Pas de grande révélation dans le rapport très attendu de l'Organisation pour l'interdiction des armes chimiques (OIAC). Les conclusions sont même analogues à celles du laboratoire militaire britannique de Porton Down.

L'organisation, basée à La Haye aux Pays bas, s'est ainsi rangée ce 12 avril aux conclusions ambigües du gouvernement britannique. Selon les conclusions de l'OIAC, le poison mis en œuvre le 4 mars dernier contre Sergueï Skripal et sa fille Ioulia était bien un agents innervant, sans pour autant parler de «Novitchok». Le rapport de l'OIAC ne fait toutefois que confirmer ce point, qui ne fait guère débat, mais ne démontre en rien que l'empoisonnement ait été le fait de la Russie.
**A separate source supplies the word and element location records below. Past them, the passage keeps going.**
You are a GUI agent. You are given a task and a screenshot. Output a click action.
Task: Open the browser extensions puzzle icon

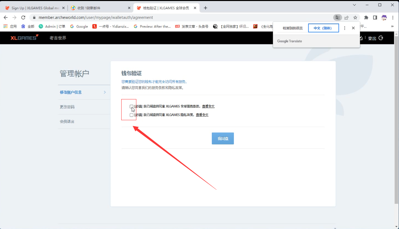point(366,17)
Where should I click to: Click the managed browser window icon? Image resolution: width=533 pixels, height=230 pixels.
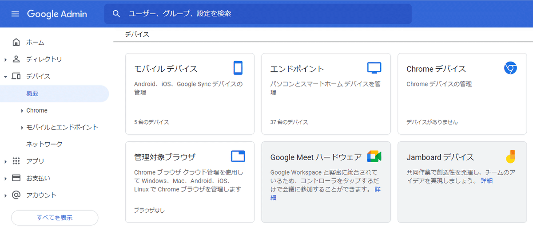[238, 156]
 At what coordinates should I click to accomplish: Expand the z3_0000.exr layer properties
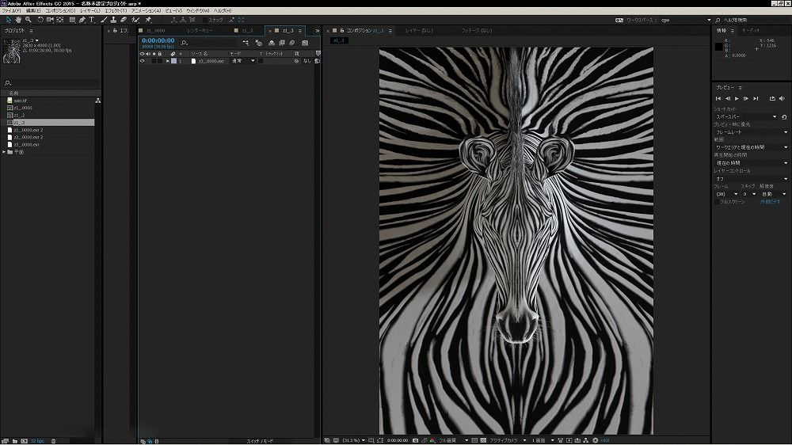point(167,61)
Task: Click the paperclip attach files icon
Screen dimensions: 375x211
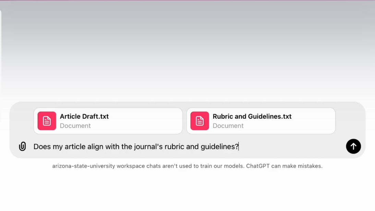Action: click(22, 146)
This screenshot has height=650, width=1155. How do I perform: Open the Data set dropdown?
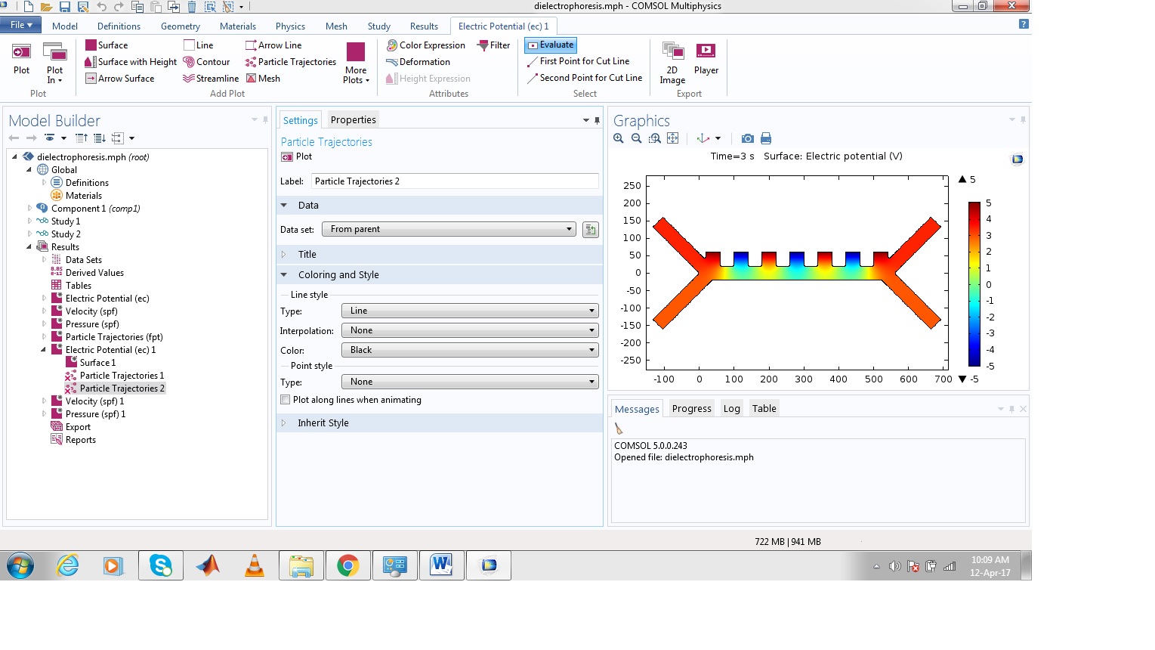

Le 12 mars, le Premier ministre britannique Theresa May affirmait déjà que l'ex-agent double Sergueï Skripal et sa fille avaient été empoisonnés avec un produit de classe militaire, le Novitchok, conçu en URSS dans les années 1970 et 1980.

Un peu plus de trois semaines après, le 3 avril, le chef du laboratoire militaire britannique de Porton Down, Gary Aitkenhead, avait déclaré qu'il n'avait pas été capable de déterminer que l'agent innervant, certes développé en URSS il y a 40 ans, provenait de Russie, pour le cas précis de l'empoisonnement de Salisbury.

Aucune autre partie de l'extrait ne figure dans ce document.